INSTRUCTIONS FOR THE TASK: Reproduce the records below without any changes, starting at the line that contains "Viewport: 581px width, 436px" and ending at the line that contains "coord(93,264)".

SUPPLIED RECORDS:
>> Begin

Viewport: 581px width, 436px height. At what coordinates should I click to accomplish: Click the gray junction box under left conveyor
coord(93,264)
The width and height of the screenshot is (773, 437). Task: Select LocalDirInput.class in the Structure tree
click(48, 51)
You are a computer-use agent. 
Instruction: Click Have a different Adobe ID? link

>> End
>> Begin

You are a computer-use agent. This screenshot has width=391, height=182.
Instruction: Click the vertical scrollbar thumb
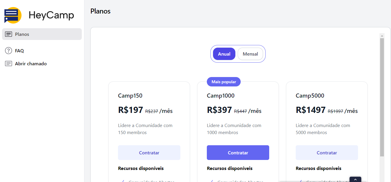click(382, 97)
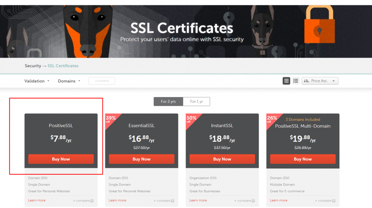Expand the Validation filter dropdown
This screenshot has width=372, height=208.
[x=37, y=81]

>> End
>> Begin

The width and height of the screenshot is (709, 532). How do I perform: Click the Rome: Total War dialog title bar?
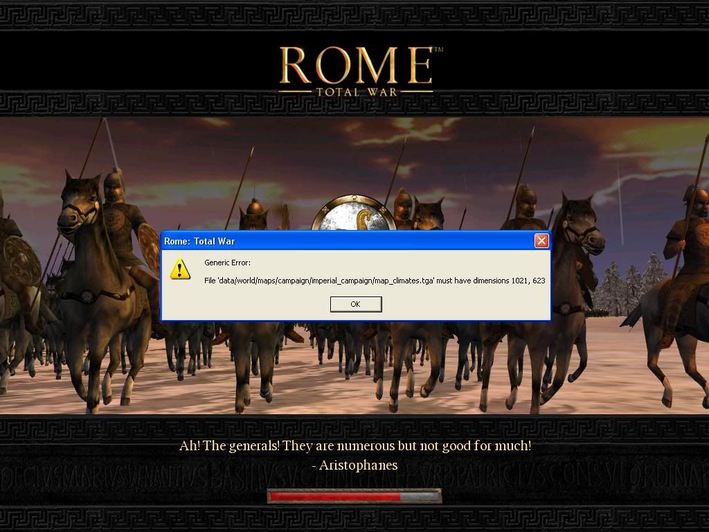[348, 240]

>> End

THE ANSWER:
Viewport: 581px width, 436px height. At what coordinates should I click to accomplish: Click the gray junction box under left conveyor
coord(93,264)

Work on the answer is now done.